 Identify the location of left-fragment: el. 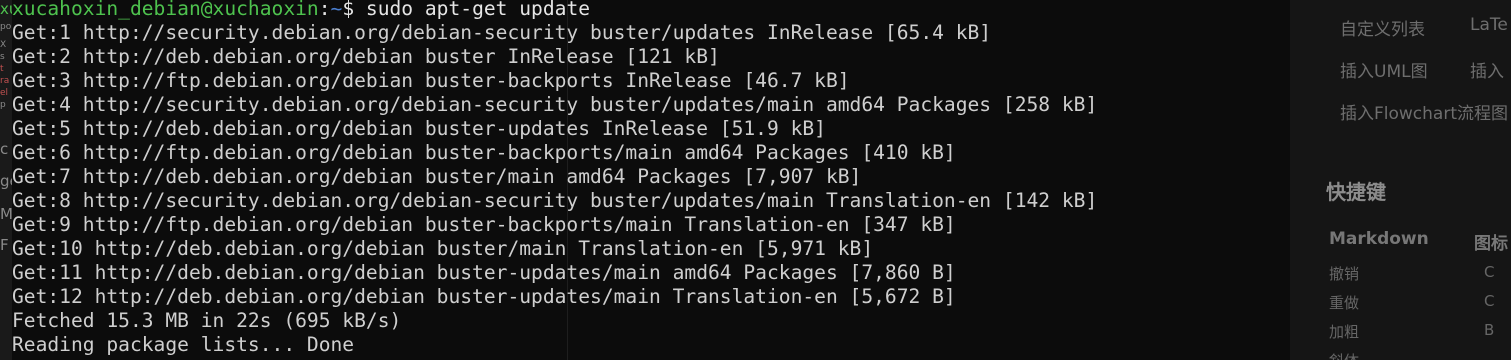
(4, 93).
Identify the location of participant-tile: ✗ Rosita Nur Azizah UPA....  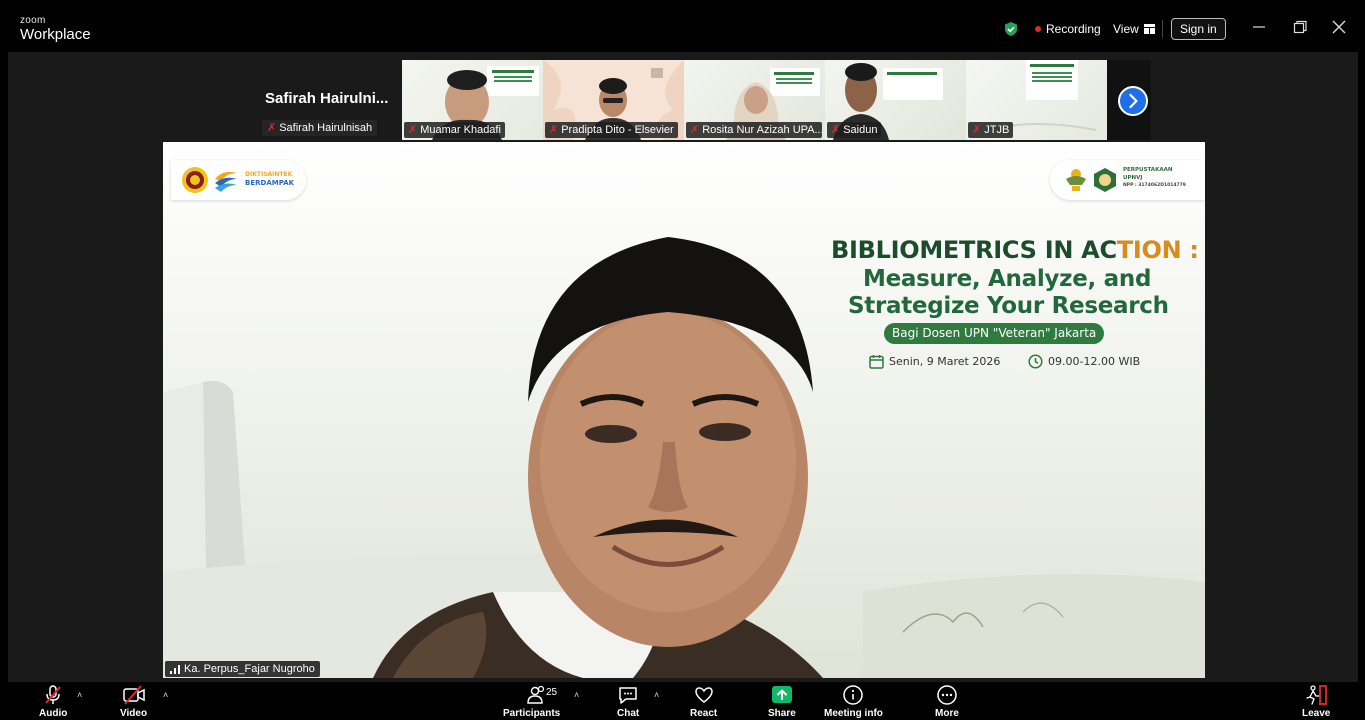
(754, 100).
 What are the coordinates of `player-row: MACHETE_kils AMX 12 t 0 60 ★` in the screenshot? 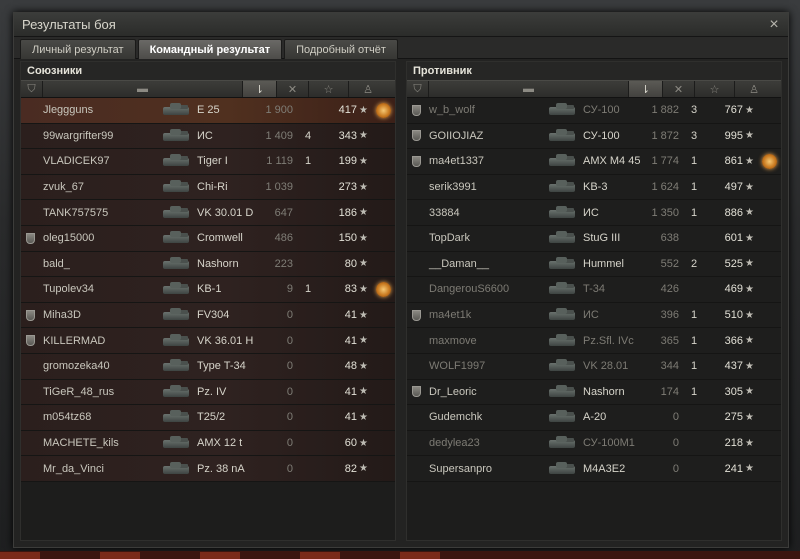 It's located at (208, 444).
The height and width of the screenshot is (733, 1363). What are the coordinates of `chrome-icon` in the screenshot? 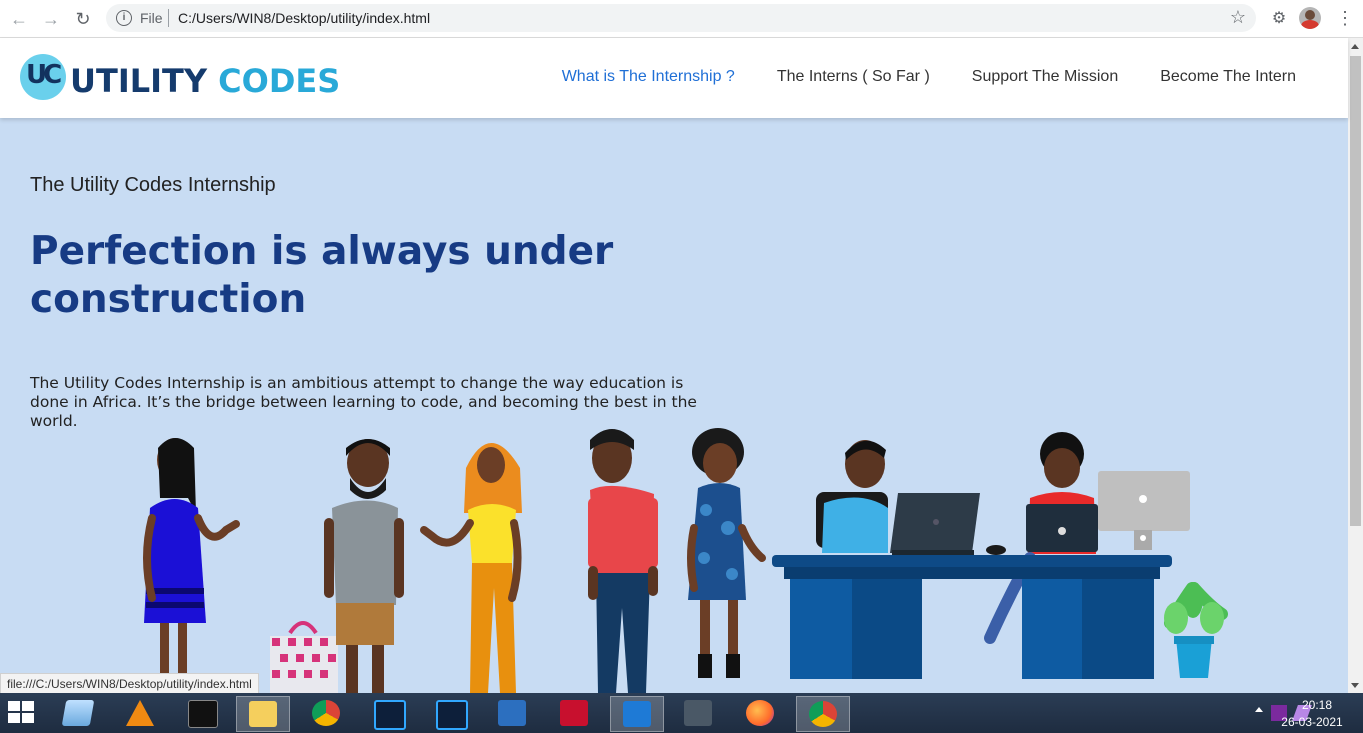 It's located at (326, 713).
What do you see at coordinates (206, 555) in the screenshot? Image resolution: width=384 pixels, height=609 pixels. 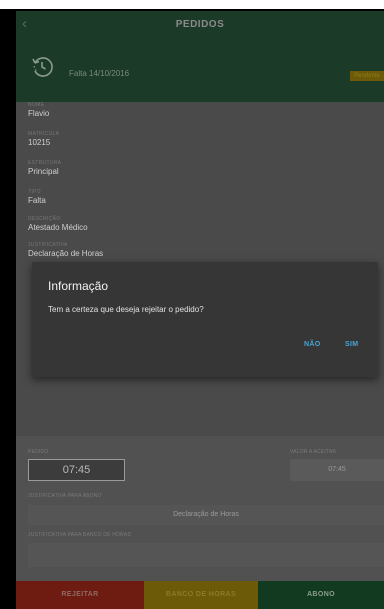 I see `bank-justification-field` at bounding box center [206, 555].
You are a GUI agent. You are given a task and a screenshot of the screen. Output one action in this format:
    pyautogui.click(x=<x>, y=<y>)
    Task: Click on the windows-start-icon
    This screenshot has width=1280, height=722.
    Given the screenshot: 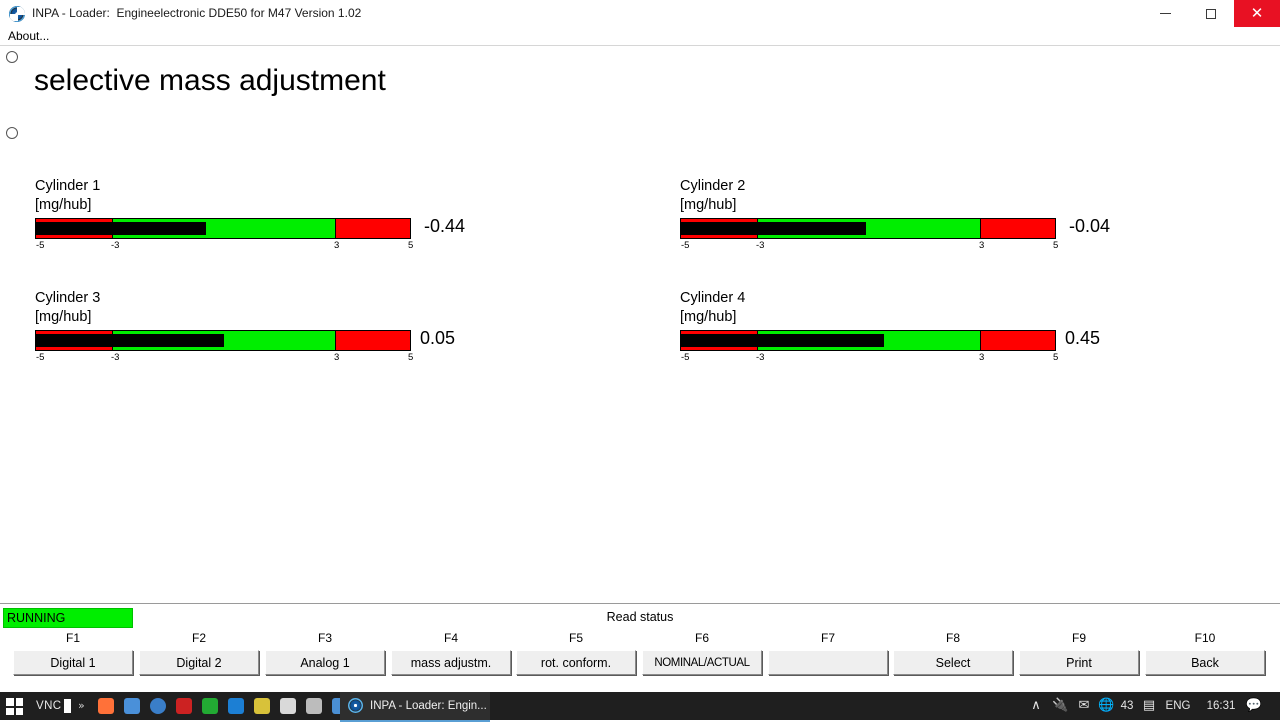 What is the action you would take?
    pyautogui.click(x=14, y=706)
    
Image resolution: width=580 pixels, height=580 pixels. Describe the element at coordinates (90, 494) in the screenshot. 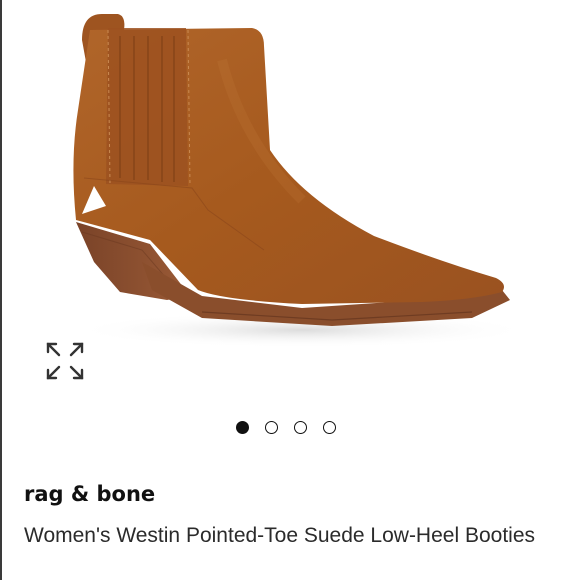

## Activity
Take the part that opens at the start of the records and closes with the line containing "(754, 100).", and switch every "location" in it to "position", changing nothing else. Give back only those lines, with the pictures left out.

## Solution to the problem
 Identify the position of left-fragment: el. 
(4, 93).
Identify the position of participant-tile: ✗ Rosita Nur Azizah UPA....  
(754, 100).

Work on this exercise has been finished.